Tujuan Anda: Tuliskan ulang bagian teks tentang Gresituli di bawah ini, dimulai dari "Engkau telah dianugerahi" sampai dengan "kepadanya dengan cuma-cuma.", tanpa mengubah satu kata pun.

::: Teks yang Disediakan :::

Nubanara itu berfungsi sebagai altar persembahan bagi Yang Maha Kuasa yang telah memberi Gresituli dan keluarganya tempat yang layak dan aman untuk didiami. Maka di bukit itu pula rumahnya didirikan. Maka jadilah Dung Tana Pota Wato Pota Ile Hone Woka. Arti yang berada di balik untaian kata-kata indah dapat dijelaskan sebagai berikut,

Engkau telah dianugerahi tanah, maka dirikanlah di gunung itu altar syukurmu bagi Dia yang telah memberikan engkau tanah itu, dan dirikanlah pula di bukit itu rumah tempat kediaman yang aman bagimu.

Kiranya jelas bahwa Dung Tana Pota Wato Pota Ile Hone Woka memiliki makna yang sangat mendalam. Gresituli sangat menyadari bahwa ile woka itu milik Dia Yang Di Atas Sana, yang dianugerahkan kepadanya sebagai tempat yang aman baginya untuk didiami. Artinya pemilihan tempat itu sebagai tempat tinggalnya direstui oleh Yang Maha Kuasa. Apa yang dibutuhkannya selama ini kini dianugerahkan kepadanya dengan cuma-cuma.

Namun Gresituli juga menyadari bahwa dia hanyalah seorang pendatang baru di ile woka itu. Jauh sebelum kedatangannya ke situ, tanah itu sudah dianugerahkan kepada Subang Seng yang dijumpainya di situ. Dengan kata lain, ile woka itu milik Subang Seng. Dia tahu bahwa atas perkenan Subang Seng, maka dia dan keluarganya bisa ikut tinggal di situ bersamanya. Disadarinya juga bahwa perkenan semacam itu pun merupakan suatu anugerah dari Yang Maha Baik. Maka sejak saat itu dia pun menyadari dan berusaha agar kebaikan dari Yang Maha Baik melalui Subang itu perlu disyukuri, yaitu dengan mengajak keluarga-keluarga kenalan-kenalan dan sahabat-sahabatnya serta keluarga-keluarga atau suku-suku lain yang bermukim di dua’ dan ile woka sekitar untuk tinggal bersamanya di ile wokanya itu. Kebersamaan semacam itu diperlukan untuk menghadapi masalah dan tantangan real bersama. Dan masalah dan tantangan yang paling nyata pada masa itu adalah serangan musuh yang disebut Paji. Kebersamaan menjadi jaminan bagi terselenggaranya kehidupan yang aman, damai, sejahtera.

Kepada mereka yamg mau bergabung dengannya diberinya tanah untuk dijadikan tempat tinggal. Kepada mereka juga diberikan tanah untuk dijadikan sumber rejeki kehidupan sehari-hari. Tampak jelas di sini bahwa dung tana pun berarti bahwa sesamanya pun diberi kesempatan untuk ikut memiliki tanah sebagai sumber rejeki kehidupan sehari-hari mereka masing-masing. Tanpa memiliki tanah, seorang bisa hidup, tetapi terlantar. Maka tanah pun patut diberikan kepada mereka yang membutuhkannya. Kemurahan hati Gresituli itu terus dirawat hingga kini oleh suku Lewoleing, Doweng One’eng, dan Ata Maran.

::: Informasi Tercatat :::

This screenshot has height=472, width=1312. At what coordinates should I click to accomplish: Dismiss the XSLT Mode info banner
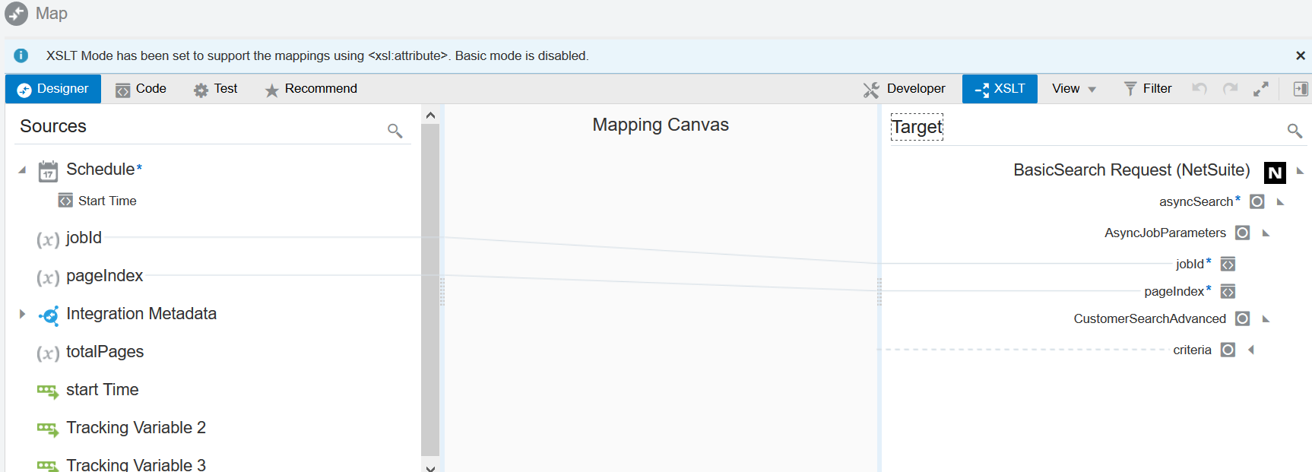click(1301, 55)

:::
::: Informasi Tercatat :::

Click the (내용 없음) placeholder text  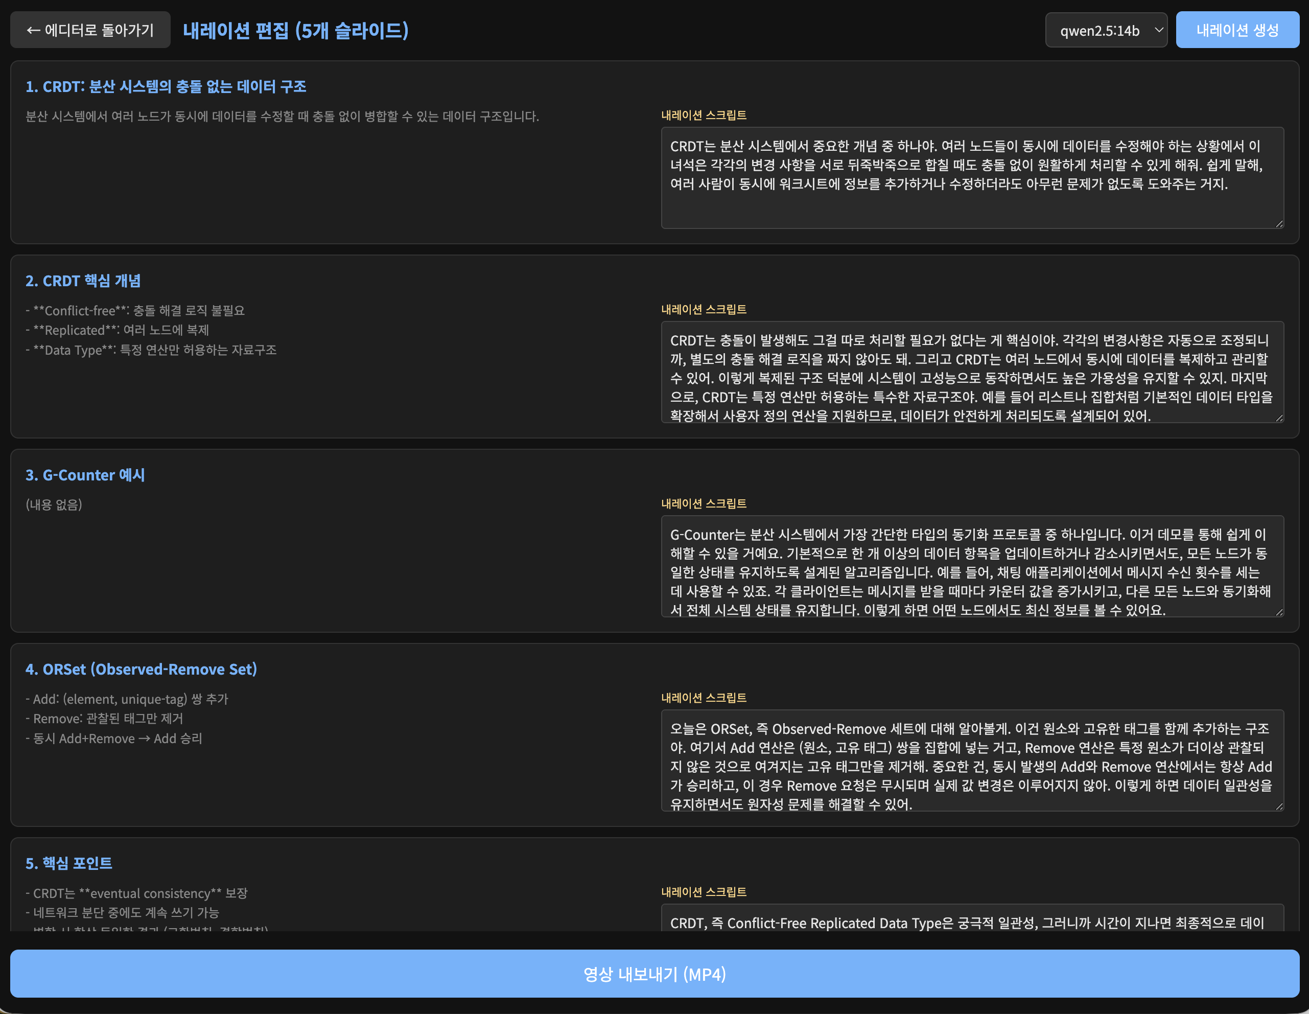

:::
::: Informasi Tercatat :::

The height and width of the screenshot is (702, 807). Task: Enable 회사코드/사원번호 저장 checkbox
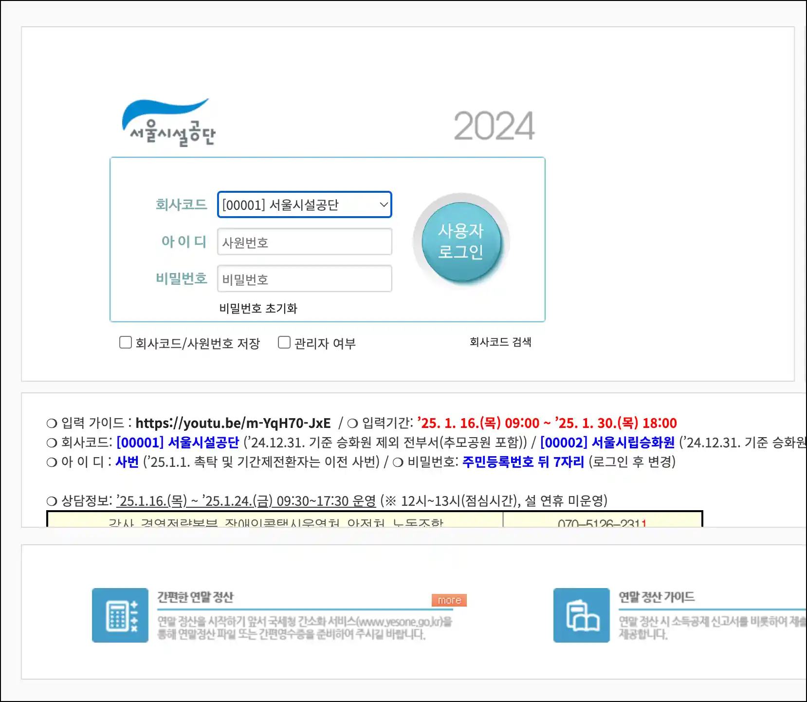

:::

Jawaban Latihan:
Engkau telah dianugerahi tanah, maka dirikanlah di gunung itu altar syukurmu bagi Dia yang telah memberikan engkau tanah itu, dan dirikanlah pula di bukit itu rumah tempat kediaman yang aman bagimu.

Kiranya jelas bahwa Dung Tana Pota Wato Pota Ile Hone Woka memiliki makna yang sangat mendalam. Gresituli sangat menyadari bahwa ile woka itu milik Dia Yang Di Atas Sana, yang dianugerahkan kepadanya sebagai tempat yang aman baginya untuk didiami. Artinya pemilihan tempat itu sebagai tempat tinggalnya direstui oleh Yang Maha Kuasa. Apa yang dibutuhkannya selama ini kini dianugerahkan kepadanya dengan cuma-cuma.